***** DATA TO USE

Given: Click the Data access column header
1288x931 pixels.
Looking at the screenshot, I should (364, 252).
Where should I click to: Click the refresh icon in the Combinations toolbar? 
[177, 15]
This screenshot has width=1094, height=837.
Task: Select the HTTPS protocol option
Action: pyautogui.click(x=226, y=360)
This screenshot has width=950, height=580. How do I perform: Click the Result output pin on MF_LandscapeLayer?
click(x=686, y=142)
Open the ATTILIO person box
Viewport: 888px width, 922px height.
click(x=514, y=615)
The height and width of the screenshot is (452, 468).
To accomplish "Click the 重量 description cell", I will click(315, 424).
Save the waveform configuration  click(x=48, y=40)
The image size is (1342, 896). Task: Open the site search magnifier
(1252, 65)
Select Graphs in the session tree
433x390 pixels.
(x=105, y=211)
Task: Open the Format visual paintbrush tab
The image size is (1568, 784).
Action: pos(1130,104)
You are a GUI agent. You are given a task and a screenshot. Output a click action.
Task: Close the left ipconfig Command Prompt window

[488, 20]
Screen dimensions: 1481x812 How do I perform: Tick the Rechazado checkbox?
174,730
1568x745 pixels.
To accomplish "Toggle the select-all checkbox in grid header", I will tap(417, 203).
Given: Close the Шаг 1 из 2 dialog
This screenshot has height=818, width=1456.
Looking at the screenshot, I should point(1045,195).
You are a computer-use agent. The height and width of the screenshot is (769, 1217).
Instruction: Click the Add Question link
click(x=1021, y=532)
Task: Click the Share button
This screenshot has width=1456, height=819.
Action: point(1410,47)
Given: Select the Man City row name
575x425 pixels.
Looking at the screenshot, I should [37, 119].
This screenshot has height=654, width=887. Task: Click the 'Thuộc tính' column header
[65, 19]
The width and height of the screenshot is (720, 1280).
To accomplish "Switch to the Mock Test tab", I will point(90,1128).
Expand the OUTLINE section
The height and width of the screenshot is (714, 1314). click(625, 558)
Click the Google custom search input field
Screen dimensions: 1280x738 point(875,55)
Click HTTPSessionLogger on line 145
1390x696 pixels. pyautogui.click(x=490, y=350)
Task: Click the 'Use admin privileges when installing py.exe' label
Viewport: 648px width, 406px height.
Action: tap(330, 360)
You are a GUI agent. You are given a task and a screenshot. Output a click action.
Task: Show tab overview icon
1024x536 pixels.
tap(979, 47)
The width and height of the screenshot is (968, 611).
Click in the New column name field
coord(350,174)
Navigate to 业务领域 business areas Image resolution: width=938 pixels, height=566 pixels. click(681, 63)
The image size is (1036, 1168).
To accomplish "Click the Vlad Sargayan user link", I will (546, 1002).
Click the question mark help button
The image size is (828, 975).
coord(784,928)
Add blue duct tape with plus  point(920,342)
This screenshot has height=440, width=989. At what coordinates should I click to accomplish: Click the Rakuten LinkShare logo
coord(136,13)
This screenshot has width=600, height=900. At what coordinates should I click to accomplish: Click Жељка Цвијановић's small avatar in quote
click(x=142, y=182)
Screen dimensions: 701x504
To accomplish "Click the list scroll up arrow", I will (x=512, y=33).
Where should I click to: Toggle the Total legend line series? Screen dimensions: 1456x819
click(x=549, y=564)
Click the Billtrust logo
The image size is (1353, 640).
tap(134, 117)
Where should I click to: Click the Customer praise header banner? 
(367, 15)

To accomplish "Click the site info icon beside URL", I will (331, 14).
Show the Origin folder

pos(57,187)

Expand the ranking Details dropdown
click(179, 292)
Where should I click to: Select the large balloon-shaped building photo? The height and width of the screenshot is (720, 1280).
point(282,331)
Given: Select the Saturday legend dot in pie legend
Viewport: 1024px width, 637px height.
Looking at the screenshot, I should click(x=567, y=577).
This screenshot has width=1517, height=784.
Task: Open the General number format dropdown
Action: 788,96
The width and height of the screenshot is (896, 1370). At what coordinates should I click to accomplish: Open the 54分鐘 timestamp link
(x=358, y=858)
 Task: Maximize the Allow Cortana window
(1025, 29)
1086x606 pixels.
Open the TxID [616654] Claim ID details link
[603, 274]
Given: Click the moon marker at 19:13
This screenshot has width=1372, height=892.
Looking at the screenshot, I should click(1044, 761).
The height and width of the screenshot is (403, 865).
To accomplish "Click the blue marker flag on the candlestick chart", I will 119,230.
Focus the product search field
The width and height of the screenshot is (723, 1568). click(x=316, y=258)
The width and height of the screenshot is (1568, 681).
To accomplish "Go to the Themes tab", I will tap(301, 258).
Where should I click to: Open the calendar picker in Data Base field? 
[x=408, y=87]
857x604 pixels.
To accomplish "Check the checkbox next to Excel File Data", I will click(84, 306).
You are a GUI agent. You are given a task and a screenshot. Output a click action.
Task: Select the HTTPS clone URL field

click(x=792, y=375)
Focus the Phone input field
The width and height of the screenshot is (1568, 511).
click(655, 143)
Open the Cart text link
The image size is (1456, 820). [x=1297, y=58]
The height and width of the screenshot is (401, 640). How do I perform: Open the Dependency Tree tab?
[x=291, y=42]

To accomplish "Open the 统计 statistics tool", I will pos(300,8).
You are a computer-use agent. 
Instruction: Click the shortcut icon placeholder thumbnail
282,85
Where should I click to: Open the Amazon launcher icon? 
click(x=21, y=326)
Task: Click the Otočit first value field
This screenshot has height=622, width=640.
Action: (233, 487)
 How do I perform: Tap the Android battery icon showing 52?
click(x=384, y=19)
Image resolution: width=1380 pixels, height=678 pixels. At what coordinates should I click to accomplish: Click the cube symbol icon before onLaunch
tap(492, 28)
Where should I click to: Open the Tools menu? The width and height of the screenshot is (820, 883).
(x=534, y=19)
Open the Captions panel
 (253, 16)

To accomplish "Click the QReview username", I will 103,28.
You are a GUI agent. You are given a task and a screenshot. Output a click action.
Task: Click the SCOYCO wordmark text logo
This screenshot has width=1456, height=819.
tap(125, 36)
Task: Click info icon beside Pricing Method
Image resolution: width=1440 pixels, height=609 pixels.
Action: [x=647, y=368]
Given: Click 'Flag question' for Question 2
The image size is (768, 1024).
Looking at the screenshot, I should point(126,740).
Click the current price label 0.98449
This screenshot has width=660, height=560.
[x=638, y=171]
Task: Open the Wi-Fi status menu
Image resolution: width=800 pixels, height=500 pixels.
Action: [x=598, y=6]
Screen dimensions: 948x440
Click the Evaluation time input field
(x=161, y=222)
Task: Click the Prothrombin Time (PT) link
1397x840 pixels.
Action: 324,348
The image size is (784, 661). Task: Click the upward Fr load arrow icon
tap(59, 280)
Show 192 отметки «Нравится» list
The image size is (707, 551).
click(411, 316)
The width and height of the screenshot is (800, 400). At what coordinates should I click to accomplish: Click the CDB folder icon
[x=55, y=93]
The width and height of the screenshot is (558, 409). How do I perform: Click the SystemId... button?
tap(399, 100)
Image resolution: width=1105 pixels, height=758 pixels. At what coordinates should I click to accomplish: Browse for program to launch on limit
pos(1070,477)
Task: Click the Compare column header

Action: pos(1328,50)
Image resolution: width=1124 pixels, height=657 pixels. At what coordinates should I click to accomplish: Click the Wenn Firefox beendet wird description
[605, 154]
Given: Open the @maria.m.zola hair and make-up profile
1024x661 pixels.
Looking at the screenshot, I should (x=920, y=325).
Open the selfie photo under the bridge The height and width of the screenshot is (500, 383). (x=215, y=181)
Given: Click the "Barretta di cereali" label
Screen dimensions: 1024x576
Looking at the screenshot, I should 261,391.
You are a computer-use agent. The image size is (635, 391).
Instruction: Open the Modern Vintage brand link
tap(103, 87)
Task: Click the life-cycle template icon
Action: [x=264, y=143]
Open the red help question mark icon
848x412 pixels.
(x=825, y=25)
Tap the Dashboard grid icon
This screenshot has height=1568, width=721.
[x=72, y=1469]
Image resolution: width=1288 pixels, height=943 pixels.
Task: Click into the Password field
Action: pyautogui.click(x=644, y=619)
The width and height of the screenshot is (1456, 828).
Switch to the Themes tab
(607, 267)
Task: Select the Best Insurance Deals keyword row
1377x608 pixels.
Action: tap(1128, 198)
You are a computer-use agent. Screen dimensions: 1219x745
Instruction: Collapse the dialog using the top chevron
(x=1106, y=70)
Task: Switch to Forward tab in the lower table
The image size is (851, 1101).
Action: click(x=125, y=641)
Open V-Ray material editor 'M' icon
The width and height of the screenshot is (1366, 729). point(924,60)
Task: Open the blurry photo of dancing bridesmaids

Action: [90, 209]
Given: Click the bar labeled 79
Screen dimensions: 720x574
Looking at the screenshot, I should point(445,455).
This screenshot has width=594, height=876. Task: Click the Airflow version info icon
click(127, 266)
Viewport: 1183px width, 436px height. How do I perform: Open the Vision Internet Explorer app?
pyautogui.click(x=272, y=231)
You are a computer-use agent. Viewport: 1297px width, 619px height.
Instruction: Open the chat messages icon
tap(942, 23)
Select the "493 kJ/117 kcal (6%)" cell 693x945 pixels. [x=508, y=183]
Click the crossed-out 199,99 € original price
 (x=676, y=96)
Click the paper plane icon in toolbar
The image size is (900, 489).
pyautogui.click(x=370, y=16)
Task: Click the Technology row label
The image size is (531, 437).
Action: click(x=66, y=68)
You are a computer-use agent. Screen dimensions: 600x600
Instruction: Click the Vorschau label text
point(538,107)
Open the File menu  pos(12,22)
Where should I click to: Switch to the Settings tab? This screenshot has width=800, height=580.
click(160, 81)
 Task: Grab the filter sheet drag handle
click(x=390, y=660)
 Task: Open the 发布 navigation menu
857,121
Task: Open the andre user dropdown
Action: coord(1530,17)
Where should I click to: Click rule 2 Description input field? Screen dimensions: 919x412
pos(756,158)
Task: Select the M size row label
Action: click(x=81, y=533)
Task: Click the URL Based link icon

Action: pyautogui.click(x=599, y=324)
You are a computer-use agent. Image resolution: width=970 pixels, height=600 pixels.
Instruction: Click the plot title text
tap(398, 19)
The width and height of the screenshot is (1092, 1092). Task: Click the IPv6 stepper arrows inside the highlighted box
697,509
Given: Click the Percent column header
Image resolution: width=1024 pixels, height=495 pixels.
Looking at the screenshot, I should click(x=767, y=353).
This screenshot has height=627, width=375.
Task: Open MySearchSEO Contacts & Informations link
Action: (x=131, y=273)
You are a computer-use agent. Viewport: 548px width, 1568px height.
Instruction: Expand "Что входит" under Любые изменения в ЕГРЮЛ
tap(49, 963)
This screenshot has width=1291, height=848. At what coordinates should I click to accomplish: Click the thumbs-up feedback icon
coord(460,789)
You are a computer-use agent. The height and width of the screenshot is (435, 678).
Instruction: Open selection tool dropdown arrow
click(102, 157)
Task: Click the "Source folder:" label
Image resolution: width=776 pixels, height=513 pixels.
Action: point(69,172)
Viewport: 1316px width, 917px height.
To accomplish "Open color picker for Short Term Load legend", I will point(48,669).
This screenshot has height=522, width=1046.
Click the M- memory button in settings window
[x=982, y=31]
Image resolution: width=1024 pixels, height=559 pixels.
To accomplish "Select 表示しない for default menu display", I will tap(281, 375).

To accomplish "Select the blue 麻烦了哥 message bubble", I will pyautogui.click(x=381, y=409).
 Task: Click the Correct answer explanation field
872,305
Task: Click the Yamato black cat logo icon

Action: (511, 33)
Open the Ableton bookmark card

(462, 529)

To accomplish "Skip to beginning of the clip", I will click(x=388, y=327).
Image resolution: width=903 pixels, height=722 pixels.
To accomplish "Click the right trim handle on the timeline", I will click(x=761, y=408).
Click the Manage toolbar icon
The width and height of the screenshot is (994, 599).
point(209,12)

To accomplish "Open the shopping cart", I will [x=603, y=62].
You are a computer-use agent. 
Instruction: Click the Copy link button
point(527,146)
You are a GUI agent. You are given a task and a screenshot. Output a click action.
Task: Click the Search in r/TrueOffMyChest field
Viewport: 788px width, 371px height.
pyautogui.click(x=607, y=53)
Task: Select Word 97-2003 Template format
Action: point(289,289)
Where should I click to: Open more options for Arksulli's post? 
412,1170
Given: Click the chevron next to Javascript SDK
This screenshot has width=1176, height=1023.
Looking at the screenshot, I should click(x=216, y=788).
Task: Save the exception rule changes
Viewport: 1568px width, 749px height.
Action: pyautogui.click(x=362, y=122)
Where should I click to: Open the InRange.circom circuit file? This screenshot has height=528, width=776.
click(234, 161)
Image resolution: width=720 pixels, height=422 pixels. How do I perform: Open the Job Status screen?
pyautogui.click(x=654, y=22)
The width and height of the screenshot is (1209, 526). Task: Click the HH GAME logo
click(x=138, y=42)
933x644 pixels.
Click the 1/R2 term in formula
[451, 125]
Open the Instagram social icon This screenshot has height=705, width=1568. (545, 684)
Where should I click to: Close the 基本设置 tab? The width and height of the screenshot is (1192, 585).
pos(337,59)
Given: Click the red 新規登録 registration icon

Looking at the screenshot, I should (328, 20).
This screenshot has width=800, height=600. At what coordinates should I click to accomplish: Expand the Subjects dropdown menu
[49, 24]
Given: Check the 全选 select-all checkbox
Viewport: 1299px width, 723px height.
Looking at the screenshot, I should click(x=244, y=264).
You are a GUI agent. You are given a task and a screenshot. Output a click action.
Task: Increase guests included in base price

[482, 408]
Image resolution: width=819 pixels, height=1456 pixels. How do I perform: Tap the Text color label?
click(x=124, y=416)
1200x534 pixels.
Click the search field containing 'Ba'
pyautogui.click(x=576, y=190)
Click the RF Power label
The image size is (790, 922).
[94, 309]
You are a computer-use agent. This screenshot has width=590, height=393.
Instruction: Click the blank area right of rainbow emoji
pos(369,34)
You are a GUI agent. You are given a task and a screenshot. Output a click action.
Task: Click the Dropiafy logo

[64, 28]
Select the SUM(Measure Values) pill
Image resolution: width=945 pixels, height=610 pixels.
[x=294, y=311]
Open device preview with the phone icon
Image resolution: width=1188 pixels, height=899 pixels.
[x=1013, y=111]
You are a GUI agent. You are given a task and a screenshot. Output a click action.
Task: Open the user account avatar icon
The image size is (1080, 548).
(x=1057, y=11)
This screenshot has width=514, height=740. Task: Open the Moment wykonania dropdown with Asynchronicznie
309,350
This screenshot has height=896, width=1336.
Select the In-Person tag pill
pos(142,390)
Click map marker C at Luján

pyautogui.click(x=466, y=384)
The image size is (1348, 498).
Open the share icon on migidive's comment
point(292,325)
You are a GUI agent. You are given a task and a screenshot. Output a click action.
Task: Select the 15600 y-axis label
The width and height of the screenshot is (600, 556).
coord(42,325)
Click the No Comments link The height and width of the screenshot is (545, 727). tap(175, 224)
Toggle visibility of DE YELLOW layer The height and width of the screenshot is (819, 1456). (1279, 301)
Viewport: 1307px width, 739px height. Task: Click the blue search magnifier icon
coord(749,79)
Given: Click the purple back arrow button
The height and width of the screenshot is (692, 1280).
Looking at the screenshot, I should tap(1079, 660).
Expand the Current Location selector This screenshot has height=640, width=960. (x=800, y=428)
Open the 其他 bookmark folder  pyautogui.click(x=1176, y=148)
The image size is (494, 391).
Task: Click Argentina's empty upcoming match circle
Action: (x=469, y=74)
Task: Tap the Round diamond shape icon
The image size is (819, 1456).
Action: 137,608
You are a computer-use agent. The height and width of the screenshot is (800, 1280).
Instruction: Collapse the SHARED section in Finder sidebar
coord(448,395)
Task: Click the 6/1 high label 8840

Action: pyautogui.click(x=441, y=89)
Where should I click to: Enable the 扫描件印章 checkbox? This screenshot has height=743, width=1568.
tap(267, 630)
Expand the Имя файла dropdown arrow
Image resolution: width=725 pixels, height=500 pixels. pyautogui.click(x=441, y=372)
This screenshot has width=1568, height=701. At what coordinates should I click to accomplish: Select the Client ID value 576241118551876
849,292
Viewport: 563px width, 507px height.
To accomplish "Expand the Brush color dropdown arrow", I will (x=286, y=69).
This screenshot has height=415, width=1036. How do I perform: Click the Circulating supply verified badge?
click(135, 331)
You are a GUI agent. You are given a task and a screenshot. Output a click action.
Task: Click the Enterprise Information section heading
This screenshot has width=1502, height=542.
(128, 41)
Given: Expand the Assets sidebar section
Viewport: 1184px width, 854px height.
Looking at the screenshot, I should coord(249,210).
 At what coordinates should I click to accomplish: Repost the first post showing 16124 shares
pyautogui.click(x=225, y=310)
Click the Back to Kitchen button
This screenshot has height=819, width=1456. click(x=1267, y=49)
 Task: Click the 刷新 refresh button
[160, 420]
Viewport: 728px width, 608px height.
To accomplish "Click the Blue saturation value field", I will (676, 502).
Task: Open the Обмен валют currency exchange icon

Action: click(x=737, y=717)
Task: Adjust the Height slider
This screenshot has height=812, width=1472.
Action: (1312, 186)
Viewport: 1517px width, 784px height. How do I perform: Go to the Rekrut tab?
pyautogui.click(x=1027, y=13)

**********

* WHAT THE TASK ASKS *
Copy out every line of the data in which the word "computer" is found.

* WRITTEN RESPONSE *
You are a computer-use agent. The height and width of the screenshot is (769, 1217).
You are a computer-use agent. 
You are a computer-use agent. The image size is (635, 391).
You are a computer-use agent. Screen dimensions: 1219x745
You are a computer-use agent. Viewport: 1297px width, 619px height.
You are a computer-use agent. Screen dimensions: 600x600
You are a computer-use agent. Image resolution: width=970 pixels, height=600 pixels.
You are a computer-use agent. Viewport: 548px width, 1568px height.
You are a computer-use agent. The height and width of the screenshot is (435, 678).
You are a computer-use agent. 
You are a computer-use agent. This screenshot has width=590, height=393.
You are a computer-use agent. The height and width of the screenshot is (800, 1280).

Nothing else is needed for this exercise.